> _Collection entries_
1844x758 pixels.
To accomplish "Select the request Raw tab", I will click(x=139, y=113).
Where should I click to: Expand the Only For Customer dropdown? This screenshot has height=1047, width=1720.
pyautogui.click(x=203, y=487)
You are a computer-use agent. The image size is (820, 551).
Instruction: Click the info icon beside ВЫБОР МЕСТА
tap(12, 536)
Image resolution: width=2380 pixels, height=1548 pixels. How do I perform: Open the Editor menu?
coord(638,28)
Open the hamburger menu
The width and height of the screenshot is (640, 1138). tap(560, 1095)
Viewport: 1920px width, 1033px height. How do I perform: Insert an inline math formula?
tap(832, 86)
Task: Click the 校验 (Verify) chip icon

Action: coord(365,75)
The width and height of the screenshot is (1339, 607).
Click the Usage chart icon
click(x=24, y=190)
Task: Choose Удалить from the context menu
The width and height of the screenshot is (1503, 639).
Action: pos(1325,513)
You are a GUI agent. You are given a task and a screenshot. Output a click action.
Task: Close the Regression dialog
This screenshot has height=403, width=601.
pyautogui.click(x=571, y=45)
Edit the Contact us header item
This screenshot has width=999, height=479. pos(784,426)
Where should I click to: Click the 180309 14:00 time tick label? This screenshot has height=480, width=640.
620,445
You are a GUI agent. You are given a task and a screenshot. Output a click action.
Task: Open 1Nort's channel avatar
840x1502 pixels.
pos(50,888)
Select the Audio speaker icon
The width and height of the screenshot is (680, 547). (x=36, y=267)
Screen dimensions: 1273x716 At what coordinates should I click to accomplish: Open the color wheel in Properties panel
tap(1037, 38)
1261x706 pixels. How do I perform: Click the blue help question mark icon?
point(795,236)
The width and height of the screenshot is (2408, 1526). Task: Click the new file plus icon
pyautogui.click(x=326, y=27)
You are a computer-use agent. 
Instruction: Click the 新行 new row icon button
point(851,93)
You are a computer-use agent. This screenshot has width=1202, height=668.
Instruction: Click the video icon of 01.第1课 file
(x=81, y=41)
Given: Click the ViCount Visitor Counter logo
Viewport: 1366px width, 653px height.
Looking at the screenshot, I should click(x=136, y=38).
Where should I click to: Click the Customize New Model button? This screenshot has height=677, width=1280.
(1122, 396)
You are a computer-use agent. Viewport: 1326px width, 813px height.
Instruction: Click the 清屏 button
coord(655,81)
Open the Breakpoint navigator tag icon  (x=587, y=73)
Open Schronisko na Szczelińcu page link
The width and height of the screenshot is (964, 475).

> _WRITTEN PROBLEM_
Please rewrite all of the records above as a numbered list, one line per item, leaving out any blank lines.

> _EXERCISE SOLUTION_
1. 1844x758 pixels.
2. To accomplish "Select the request Raw tab", I will click(x=139, y=113).
3. Where should I click to: Expand the Only For Customer dropdown? This screenshot has height=1047, width=1720.
4. pyautogui.click(x=203, y=487)
5. You are a computer-use agent. The image size is (820, 551).
6. Instruction: Click the info icon beside ВЫБОР МЕСТА
7. tap(12, 536)
8. Image resolution: width=2380 pixels, height=1548 pixels. How do I perform: Open the Editor menu?
9. coord(638,28)
10. Open the hamburger menu
11. The width and height of the screenshot is (640, 1138). tap(560, 1095)
12. Viewport: 1920px width, 1033px height. How do I perform: Insert an inline math formula?
13. tap(832, 86)
14. Task: Click the 校验 (Verify) chip icon
15. Action: coord(365,75)
16. The width and height of the screenshot is (1339, 607).
17. Click the Usage chart icon
18. click(x=24, y=190)
19. Task: Choose Удалить from the context menu
20. The width and height of the screenshot is (1503, 639).
21. Action: pos(1325,513)
22. You are a GUI agent. You are given a task and a screenshot. Output a click action.
23. Task: Close the Regression dialog
24. This screenshot has height=403, width=601.
25. pyautogui.click(x=571, y=45)
26. Edit the Contact us header item
27. This screenshot has width=999, height=479. pos(784,426)
28. Where should I click to: Click the 180309 14:00 time tick label? This screenshot has height=480, width=640.
29. 620,445
30. You are a GUI agent. You are given a task and a screenshot. Output a click action.
31. Task: Open 1Nort's channel avatar
32. 840x1502 pixels.
33. pos(50,888)
34. Select the Audio speaker icon
35. The width and height of the screenshot is (680, 547). (x=36, y=267)
36. Screen dimensions: 1273x716 At what coordinates should I click to accomplish: Open the color wheel in Properties panel
37. tap(1037, 38)
38. 1261x706 pixels. How do I perform: Click the blue help question mark icon?
39. point(795,236)
40. The width and height of the screenshot is (2408, 1526). Task: Click the new file plus icon
41. pyautogui.click(x=326, y=27)
42. You are a computer-use agent. 
43. Instruction: Click the 新行 new row icon button
44. point(851,93)
45. You are a computer-use agent. This screenshot has width=1202, height=668.
46. Instruction: Click the video icon of 01.第1课 file
47. (x=81, y=41)
48. Given: Click the ViCount Visitor Counter logo
49. Viewport: 1366px width, 653px height.
50. Looking at the screenshot, I should click(x=136, y=38).
51. Where should I click to: Click the Customize New Model button? This screenshot has height=677, width=1280.
52. (1122, 396)
53. You are a computer-use agent. Viewport: 1326px width, 813px height.
54. Instruction: Click the 清屏 button
55. coord(655,81)
56. Open the Breakpoint navigator tag icon  (x=587, y=73)
57. Open Schronisko na Szczelińcu page link
58. The width and height of the screenshot is (964, 475).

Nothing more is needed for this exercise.